President Obama, with his back-to-back statements on the proposed mosque at Ground Zero, has managed to get himself in a position where Sarah Palin has both the high ground and the practical route to progress. At the Iftar dinner at the White House, the president endorsed the constitutional rights of all religions in America to build houses of worship where they want to on private property. He spoke with his trademark eloquence, but he was off the point. So, as he toured the Gulf Coast, he took a powder, explaining that he was not commenting on what he called “the wisdom of making a decision to put a mosque there.” That was off point, too, enough so that the former Alaska governor finally took to her Facebook page:

Mr. President, should they or should they not build a mosque steps away from where radical Islamists killed 3000 people? Please tell us your position. We all know that they have the right to do it, but should they? And, no, this is not above your pay grade. If those who wish to build this Ground Zero mosque are sincerely interested in encouraging positive ‘cross-cultural engagement’ and dialogue to show a moderate and tolerant face of Islam, then why haven’t they recognized that the decision to build a mosque at this particular location is doing just the opposite? Mr. President, why aren’t you encouraging the mosque developers to accept Governor Paterson’s generous offer of assistance in finding a new location for the mosque on state land if they move it away from Ground Zero? Why haven’t they jumped at this offer? Why are they apparently so set on building a mosque steps from what you have described, in agreement with me, as ‘hallowed ground’? I believe these are legitimate questions to ask.

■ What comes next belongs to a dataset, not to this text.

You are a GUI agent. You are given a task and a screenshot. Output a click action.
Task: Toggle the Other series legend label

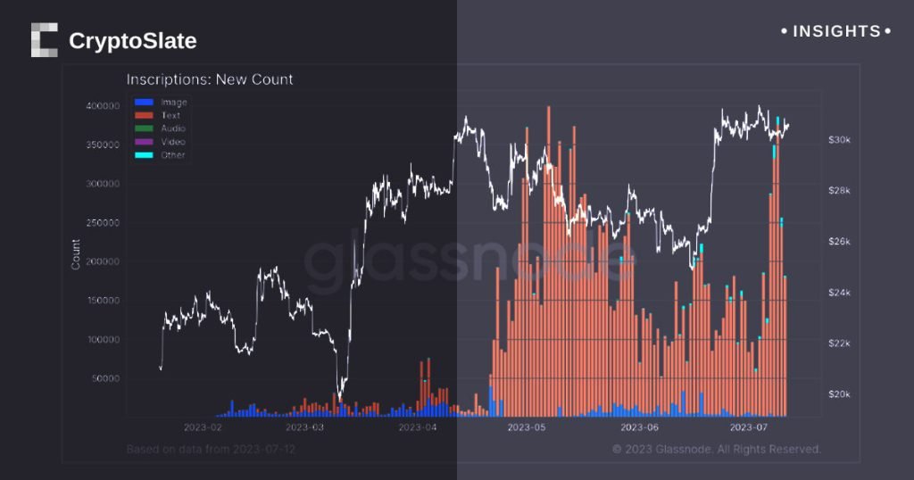pyautogui.click(x=173, y=155)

Not only does Mrs. Palin manage, in a polite but firm way, to speak more forthrightly than the president and to draw finer distinctions than the president but she also manages to articulate a practical line more in keeping with a harmonious outcome. That outcome is by no means certain, but the Daily News did report on Friday that the sponsors of the mosque at Ground Zero, Park51, are “not slamming the door” on Governor Paterson’s idea of building the mosque and community center somewhere else.

“I would hope that whatever spirituality exists would compel the developers to sit down and have this conversation,” the governor said on WOR talk radio, according to the Daily News. The paper quoted Park51 as saying, in a Twitter post, “We are open to a conversation to find out more on what the governor has in mind.” The News quoted the mosque’s developer, Sharif El-Gamal, has saying that the group is interested in hearing from Paterson but added that “this has always been about serving lower Manhattan.”

Clearly there are a lot of questions to be sorted out in this affair. But one of them turns out to be this: How did one of the most intellectual presidents in history, a constitutional law professor with a government-provided staff of legal experts and policy geniuses and an ability, rarely if ever matched, to speak in lofty tones, manage to get himself in a position where he will end up following the lead of an ex-governor who has been constantly set down by the left as but a one-time beauty queen without brains and who has been watching the whole fracas from a lake-side camp at Alaska?